PRODUCTION, CHARACTERIZATION, APPLICATION OF CHITOLOGIOSACCHARIDES HYDROLYSATE WITH PARTIALLY PURIFIED CHITOSANASE ENZYME FROM MARINE ISOLATE BREVIDOMONAS DIMINUTA

Microbial chitosanase has received greater attention for producing chitooligosaccharides. In this study, chitooligosaccharide hydrolysate was developed using the chitosanase enzyme, and its bioactivity was evaluated. Marine muddy samples proved to be a source of isolating novel chitosan-degrading bacteria when compared to the other samples collected. A chitosan-degrading marine bacterium was isolated, and the characterization of its extracellular enzyme, chitosanase, was studied.

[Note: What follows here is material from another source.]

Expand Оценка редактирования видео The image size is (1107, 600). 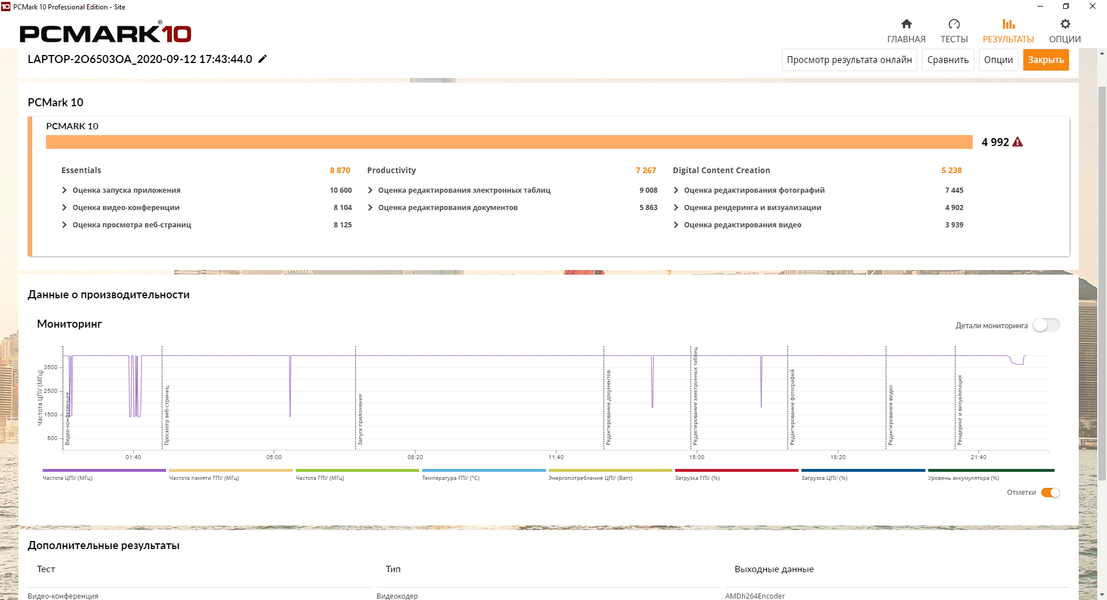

The molecular characterization and 16S rDNA sequence evolutionary relatedness of the isolate were carried out. The organism was identified as Brevidomonas diminuta, and its sequence was deposited. The production of chitosanase enzyme was significantly induced by the chitosan substrate, while it reached its peak after 72 hours. pH and temperature have been verified to be ideal for enzyme synthesis at 6.5 and 30 °C, respectively. Utilizing a culture medium containing xylose as the substrate at a level ranging from 1.0 to 1.5% significantly enhanced the enzyme production. The molecular weight of the enzyme, 43 KDa, was ascertained through SDS-PAGE. The pathogen’s growth was suppressed by the chitooligosaccharide hydrolysate enzyme. It has promising antimicrobial properties, exhibiting a MIC₅₀ of 0.2 µg/ml against the test pathogens.